Enter the Skyline College Bookstore.
The bookstore has always been a hot commodity when it comes to revenue streams, and is a consistent hotspot as far as business goes. When it became evident in March that operations wouldn’t be the same without faculty and students, SMCCCD Vice Chancellor Tom Bauer challenged the bookstore staff to dig deeper into their creative side.
“Like all other businesses, everybody had to pivot to something else and think outside the box of what you traditionally do,” Bookstore Manager Kevin Chak said.
An idea arose, courtesy of Bookstore Operations Assistant Amanda Bortoli. While eating dinner with her father, Ed, she pondered effective ways to make money based on high-quality ideas. The dinner table could often be filled with a ton of nonsense, but this night turned into a brainstorming session. As a business member, Ed was a key asset of the Rotary Club of South San Francisco, an organization that is known for top-notch humanitarian work.
Jackpot, Amanda thought.
As a matter of fact, the timing couldn’t have been more practical. The SSF Rotary Club was already looking to donate to students, since their access to supplies were problematic due to COVID-19. Once Bortoli finalized the plan, she presented it to the club members within the community. Not surprisingly, it was embraced.
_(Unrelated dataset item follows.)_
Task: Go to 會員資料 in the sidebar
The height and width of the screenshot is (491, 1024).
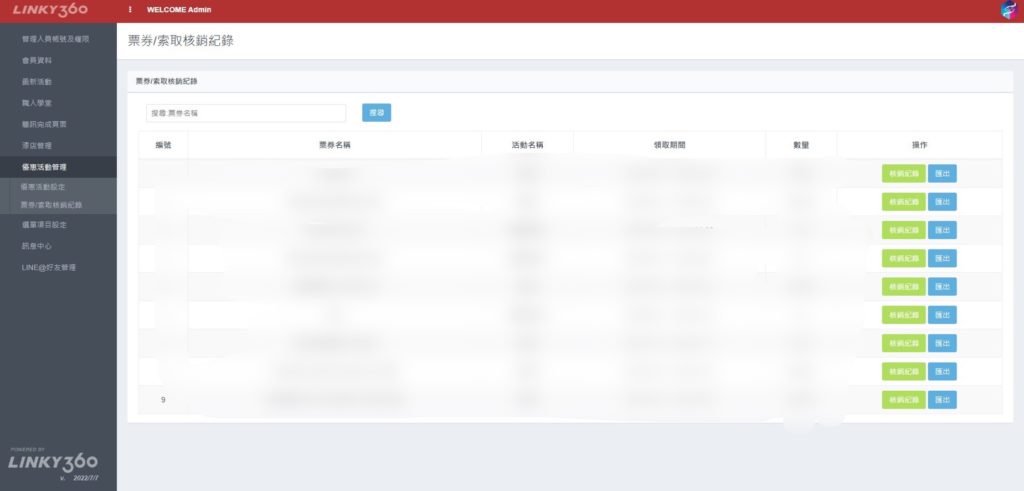Action: pos(37,60)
“From there, we worked on finalizing what students need, what they want to include, making sure it fit in their budget, making sure we had the staff to build it, and the proper PPE so that it was all sanitary for all the students,” Bortoli said. “It just took off from there.”
The Skyline Bookstore was responsible for building the product, which was then purchased by the SSF Rotary Club, who finally distributed it to schools.
The official final plan included kits — much like pencil boxes — full of supplies to send to every kindergarten program in the South San Francisco Unified School District, which includes nine schools. There were leftover supplies, which were donated to private schools.
“We just started with one pencil box and stuffed it full of everything you can think of,” Bortoli said. “Pencils, crayons, markers, scissors. You name it, it’s in there.”
The final numbers included 634 supply kits, with the first delivery of 35 being distributed at St. Veronica Catholic School Aug. 19 via a drive-by dropoff. SSF Rotary President Mark Barrades dropped batches off to Los Cerritos and Spruce Elementary Schools Sept. 3.
The efforts concluded a win-win situation for all parties involved. The school districts received much-needed supplies — saving families from possibly being exposed to COVID-19 at office supply stores — and the Skyline Bookstore re-established their brand to keep working through minimal business. It also presents more opportunities for them to thrive with more collaborations in the near future.
“We are getting interest from rotary clubs around the Bay Area who are interested in continuing this project with their schools,” Bortoli said.
Without the brainpower of Amanda and Ed Bortoli, Kevin Chak, the rest of the bookstore staff, and the SSF Rotary Club, this mission wouldn’t have been possible. Young kindergartners are now able to color their way to success thanks to the incredibly mindful donation. As for the Skyline Bookstore? They’re just happy to help.
“We’re doing it in a sanitized and safe environment without millions of hands packing it, and making it safe for the parents to get school supplies for their kids,” Chak said. “That’s a first (for us). And hopefully the first of many.”